OK, let me state the basics.
To get real power savings, we:
- blank the display
- spin down the hard drive
- put the CPU into an ACPI sleep state
To do the latter well, we need to make sure there's no DMA. It is
important that less or little DMA will not help. We need no DMA.
So we need to handle the commonest scenarios fully.
I dare say that the commonest scenario involving USB is a laptop with
an input device attached. Input devices are for practical purposes always
opened. A simple resume upon open and suspend upon close is useless.

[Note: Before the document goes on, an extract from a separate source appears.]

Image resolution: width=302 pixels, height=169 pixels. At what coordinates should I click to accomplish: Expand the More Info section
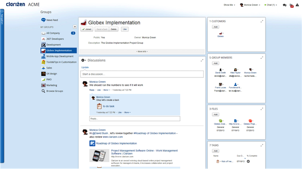point(142,51)
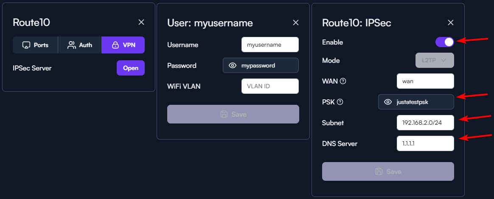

Now you could et X (and gpm, etc...) to close the device after some
timeout. However, if you do so, you arrive at the counterintuitive
situation that you have to enable remote wakeup for a closed device
and the added complication that you need to generate and propagate
wakeup events. Allowing X to explicitely suspend on opened device is
simpler and more flexible. Furthermore, such a model can be extended
to keyboards.
[..]
> Likewise with autosuspending of network devices, which I'd
> actually like to see happen. Starting in 2.6.19-rc, the USB
> drivers could be updated to do that, as I understand ... at
> least for hardware that has sane remote wakeup capabilities.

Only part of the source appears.